FRAGMENTO DE LECTURA:
::::

La memoria emotiva del terror analógico.
Cuando una película consigue reanimar con tanta potencia el espíritu de ese cine de terror al que se identifica con los años ‘80, trayendo de entre los recuerdos más profundos los nombres de John Carpenter, Clive Barker o Wes Craven, entre otros, para reproducir la misma sensación de sequedad en la boca que provocaba el hecho de ser espectador de sus creaciones más abrumadoras, entonces, sólo por esa maldita bendición se le debe al menos gratitud. La canadiense Conjuros del más allá, dirigida por la joven dupla que integran Jeremy Gillespie y Steven Kostanski, es esa película capaz de recuperar la memoria emotiva de aquellas experiencias juveniles, en las que el miedo era una fiesta a la que siempre se estaba invitado. La red que esta teje con la estética a la que se acaba de aludir es amplia y excede la mera enumeración de cineastas y referencias específicas, que por otro lado son fácilmente detectables. Porque si bien es cierto que los títulos a los que parece homenajear es interminable (El enigma de otro mundo, de Carpenter; Hellraiser, de Barker, o Re-Animator, de Stuart Gordon, por nombrar sólo a tres de ellos), también lo es que desde el guión y la dirección artística se ha hecho todo lo posible para que esta sensación pueda ser percibida con fuerza por cualquier espectador.

::::

CONTENIDO DEL CONJUNTO:
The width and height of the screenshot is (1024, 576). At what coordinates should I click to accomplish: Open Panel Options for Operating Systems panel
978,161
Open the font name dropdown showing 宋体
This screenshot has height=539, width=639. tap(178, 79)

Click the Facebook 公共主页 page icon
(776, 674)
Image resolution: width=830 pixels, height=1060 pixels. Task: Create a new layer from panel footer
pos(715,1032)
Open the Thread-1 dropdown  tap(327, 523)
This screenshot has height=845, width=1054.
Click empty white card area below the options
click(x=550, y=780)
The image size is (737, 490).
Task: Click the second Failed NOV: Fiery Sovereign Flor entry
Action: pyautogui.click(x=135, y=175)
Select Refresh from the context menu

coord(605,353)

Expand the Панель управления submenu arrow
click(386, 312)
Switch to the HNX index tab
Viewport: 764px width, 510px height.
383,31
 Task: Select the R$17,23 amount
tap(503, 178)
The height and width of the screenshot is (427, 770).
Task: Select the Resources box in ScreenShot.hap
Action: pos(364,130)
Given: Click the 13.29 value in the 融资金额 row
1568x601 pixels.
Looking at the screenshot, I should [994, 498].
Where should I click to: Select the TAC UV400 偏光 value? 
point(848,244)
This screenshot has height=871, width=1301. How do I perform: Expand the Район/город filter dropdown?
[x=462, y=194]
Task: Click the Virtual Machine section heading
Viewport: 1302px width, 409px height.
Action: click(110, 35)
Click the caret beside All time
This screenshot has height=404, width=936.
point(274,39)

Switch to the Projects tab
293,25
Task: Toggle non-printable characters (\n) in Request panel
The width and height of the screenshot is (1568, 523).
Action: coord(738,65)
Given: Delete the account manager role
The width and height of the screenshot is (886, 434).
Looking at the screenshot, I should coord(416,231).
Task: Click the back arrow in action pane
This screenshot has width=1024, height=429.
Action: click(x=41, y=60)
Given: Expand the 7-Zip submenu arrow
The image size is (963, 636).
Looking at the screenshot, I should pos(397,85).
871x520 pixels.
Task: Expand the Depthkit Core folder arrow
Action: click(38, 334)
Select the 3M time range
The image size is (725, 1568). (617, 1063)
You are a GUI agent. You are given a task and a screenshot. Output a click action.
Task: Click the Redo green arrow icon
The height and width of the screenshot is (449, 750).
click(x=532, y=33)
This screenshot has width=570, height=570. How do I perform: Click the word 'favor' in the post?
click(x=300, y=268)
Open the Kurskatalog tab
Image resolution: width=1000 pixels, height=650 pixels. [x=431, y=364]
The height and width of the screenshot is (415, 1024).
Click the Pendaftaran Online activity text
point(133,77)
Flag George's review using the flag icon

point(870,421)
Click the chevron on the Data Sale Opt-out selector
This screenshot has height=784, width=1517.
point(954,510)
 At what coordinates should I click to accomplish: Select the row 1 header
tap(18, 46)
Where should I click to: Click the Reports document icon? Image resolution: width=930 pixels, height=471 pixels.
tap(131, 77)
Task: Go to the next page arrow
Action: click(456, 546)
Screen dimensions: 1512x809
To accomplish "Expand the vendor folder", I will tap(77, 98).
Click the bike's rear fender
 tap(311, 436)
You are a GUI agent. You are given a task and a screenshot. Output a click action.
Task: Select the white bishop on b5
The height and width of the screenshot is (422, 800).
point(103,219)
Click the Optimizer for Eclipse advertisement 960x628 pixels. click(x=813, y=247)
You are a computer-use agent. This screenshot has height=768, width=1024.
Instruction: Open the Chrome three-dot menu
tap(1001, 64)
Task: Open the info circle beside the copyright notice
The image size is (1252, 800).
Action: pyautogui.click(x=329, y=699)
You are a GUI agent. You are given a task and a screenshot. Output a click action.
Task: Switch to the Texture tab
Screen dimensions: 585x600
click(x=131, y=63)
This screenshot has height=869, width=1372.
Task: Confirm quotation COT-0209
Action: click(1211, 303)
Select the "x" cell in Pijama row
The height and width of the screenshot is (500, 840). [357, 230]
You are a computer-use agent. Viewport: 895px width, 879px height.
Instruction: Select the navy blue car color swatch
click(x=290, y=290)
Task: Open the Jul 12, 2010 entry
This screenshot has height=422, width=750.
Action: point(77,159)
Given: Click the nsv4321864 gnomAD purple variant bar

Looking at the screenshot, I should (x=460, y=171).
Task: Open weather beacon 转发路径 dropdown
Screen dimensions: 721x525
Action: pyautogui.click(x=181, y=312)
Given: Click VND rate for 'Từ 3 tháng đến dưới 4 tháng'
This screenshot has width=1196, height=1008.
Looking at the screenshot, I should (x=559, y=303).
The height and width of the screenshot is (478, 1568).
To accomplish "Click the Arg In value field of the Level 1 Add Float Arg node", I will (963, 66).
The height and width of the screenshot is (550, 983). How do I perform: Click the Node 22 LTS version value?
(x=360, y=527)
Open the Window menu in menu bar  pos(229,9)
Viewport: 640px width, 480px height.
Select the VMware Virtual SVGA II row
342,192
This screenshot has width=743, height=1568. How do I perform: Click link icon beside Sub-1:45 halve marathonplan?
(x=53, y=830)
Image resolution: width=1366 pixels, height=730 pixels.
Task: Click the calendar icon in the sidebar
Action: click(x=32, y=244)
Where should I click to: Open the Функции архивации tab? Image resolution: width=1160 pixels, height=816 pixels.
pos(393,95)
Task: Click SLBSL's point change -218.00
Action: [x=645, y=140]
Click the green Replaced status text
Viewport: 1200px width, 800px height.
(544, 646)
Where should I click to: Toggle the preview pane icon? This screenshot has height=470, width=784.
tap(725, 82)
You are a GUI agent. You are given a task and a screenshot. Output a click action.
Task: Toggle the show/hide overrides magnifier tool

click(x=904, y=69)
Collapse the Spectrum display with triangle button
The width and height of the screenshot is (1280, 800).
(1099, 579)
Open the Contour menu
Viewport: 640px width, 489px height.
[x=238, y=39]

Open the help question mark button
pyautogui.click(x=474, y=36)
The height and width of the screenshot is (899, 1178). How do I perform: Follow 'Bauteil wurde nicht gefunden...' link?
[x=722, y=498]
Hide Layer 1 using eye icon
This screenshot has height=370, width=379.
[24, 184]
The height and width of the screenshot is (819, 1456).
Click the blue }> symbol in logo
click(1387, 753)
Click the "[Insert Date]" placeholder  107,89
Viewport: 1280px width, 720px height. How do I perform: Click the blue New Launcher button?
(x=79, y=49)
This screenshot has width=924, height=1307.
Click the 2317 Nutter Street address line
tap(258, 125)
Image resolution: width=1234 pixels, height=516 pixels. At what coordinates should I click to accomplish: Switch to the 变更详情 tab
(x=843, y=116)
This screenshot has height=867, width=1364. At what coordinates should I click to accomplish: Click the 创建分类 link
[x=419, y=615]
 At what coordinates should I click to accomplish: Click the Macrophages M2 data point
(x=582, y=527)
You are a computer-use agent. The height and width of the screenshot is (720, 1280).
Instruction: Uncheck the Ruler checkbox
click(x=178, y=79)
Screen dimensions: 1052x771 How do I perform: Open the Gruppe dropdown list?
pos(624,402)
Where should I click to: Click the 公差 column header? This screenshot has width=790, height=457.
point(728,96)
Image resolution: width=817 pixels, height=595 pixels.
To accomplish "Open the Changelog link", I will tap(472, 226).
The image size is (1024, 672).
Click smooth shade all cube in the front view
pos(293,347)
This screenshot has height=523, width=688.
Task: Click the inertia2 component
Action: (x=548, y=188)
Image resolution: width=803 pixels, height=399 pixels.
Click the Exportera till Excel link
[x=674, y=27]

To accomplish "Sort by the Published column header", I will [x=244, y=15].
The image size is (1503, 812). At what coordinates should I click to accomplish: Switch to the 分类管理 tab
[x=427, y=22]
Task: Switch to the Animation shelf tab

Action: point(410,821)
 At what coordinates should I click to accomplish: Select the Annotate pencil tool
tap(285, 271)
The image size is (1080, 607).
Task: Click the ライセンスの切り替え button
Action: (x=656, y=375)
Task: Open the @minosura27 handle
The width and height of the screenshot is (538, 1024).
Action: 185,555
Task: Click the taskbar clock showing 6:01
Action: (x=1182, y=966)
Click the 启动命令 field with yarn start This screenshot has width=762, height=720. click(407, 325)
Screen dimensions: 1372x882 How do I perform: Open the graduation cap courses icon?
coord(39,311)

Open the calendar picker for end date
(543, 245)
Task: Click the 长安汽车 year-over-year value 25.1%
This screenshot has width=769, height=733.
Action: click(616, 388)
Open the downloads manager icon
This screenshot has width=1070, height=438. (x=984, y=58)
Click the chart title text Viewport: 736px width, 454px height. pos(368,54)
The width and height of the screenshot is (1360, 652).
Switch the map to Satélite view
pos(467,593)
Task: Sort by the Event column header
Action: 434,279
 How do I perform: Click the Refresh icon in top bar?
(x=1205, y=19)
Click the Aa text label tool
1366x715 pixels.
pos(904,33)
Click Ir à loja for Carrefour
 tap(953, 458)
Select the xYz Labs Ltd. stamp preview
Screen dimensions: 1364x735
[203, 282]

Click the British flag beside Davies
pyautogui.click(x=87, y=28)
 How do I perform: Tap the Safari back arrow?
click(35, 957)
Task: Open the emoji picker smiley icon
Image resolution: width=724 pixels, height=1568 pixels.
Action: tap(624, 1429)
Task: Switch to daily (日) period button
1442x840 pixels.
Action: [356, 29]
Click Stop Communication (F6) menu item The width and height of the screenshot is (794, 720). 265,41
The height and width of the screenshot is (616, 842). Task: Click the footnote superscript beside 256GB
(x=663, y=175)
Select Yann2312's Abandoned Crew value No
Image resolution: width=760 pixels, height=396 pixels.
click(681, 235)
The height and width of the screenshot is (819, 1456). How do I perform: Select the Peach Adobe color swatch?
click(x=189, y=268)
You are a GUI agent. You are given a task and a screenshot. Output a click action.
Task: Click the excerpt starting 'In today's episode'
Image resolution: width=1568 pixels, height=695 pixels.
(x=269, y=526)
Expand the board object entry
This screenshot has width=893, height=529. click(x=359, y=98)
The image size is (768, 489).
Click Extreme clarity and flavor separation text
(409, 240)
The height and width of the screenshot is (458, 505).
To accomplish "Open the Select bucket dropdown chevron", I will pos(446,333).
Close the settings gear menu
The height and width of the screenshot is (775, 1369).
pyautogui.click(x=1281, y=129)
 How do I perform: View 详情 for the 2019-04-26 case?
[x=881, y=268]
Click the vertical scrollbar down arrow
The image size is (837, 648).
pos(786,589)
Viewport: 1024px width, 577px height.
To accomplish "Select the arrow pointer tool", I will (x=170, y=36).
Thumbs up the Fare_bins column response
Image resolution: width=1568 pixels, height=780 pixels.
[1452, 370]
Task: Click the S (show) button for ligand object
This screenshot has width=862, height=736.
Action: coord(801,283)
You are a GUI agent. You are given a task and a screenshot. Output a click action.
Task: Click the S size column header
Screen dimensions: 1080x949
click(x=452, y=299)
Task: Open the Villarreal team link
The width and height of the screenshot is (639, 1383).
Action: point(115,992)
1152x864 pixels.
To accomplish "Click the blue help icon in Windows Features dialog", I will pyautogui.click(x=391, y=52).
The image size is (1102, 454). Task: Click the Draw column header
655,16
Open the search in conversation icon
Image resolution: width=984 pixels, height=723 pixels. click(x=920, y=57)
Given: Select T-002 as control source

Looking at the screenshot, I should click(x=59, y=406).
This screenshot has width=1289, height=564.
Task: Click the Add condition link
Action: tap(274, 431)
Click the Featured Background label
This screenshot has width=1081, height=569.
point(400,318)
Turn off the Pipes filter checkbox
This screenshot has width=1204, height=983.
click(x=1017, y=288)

::::

QUÉ SE PIDE: Enumere las películas que el fragmento sobre Conjuros del más allá menciona como títulos a los que esta parece homenajear, cada una con el director que allí se le atribuye.

ESPACIO DE RESPUESTA:
- El enigma de otro mundo, de Carpenter
- Hellraiser, de Barker
- Re-Animator, de Stuart Gordon